Without the buffer, goroutines would block waiting for main to receive each value one at a time, removing the concurrency benefit.


Idiomatic Go style

Things that don’t match idiomatic Go and why:

Non-idiomaticIdiomaticReason
if x { return } else { ... }drop the elsethe else is unreachable after a return
guesses += 1guesses++Go has a ++ statement
setUpBoard()newBoard()Go constructors are named New<Type> or new<Type>
== 1 / = 1 literalsnamed constant ship = 1magic numbers are hard to read and change
commented-out debug printsdelete themcommitted code should be clean

Functions as parameters

Go functions are first-class values — they can be passed as arguments, stored in variables, and returned from other functions. This is useful for removing duplicated logic where only one small part differs between implementations.

In this project, randomSearch and midpointSearch were identical except for how the next guess was calculated. By extracting that one difference into a next function parameter, both strategies share a single search function:

// next receives the current window bounds and returns the next guess
func search(board *Board, xguess, yguess int, next func(xmin, xmax, ymin, ymax int) (int, int)) int {
    ...
    xguess, yguess = next(xmin, xmax, ymin, ymax)
}

The two strategies become small standalone functions:

func randomNext(xmin, xmax, ymin, ymax int) (int, int) {
    return rand.IntN(xmax-xmin) + xmin, rand.IntN(ymax-ymin) + ymin
}

func midpointNext(xmin, xmax, ymin, ymax int) (int, int) {
    return (xmin + xmax) / 2, (ymin + ymax) / 2
}

And the call site passes the function by name, without calling it (no parentheses):

search(board, xguess, yguess, randomNext)
search(board, xguess, yguess, midpointNext)

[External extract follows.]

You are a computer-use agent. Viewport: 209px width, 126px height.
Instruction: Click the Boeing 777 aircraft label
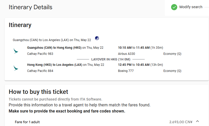126,71
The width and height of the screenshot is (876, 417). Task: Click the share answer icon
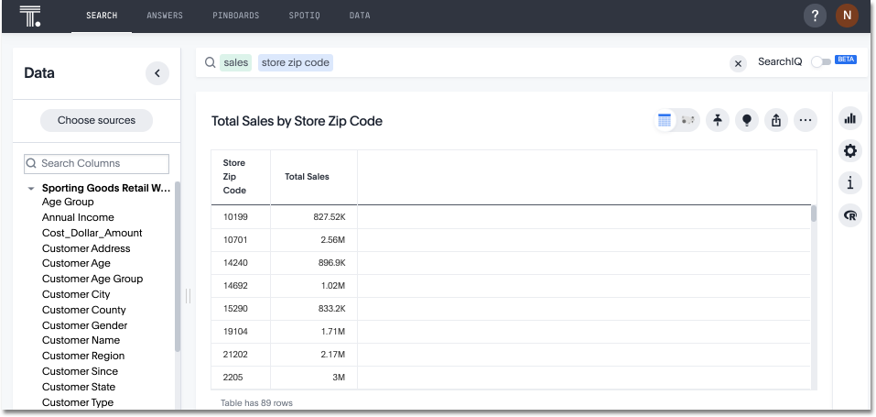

The tradeoff is added complexity — the function signature is harder to read at a glance, and a reader needs to understand the pattern to follow the code. It’s worth it when the duplication is significant; for small functions it may not be.


Pass by value in Go

Go passes integers by value, not by reference. A function that takes min, max int and modifies them only modifies its own local copies - the caller’s variables are unchanged. To propagate changes back, either return the new values (idiomatic) or pass pointers. Multiple return values are the preferred Go approach:

func narrowWindow(...) (int, int, int, int) {
    ...
    return xmin, xmax, ymin, ymax
}
xmin, xmax, ymin, ymax = narrowWindow(...)

Memory cost of large grids

Each Board allocates a full width × height grid. At width = height = 80000, that is:

80000 × 80000 × 8 bytes = ~51 GB per board

Running 100 concurrent games at that size would require ~5 TB of RAM. For experiments with many concurrent games, keep board dimensions small (e.g. 800×800 = ~5 MB per board).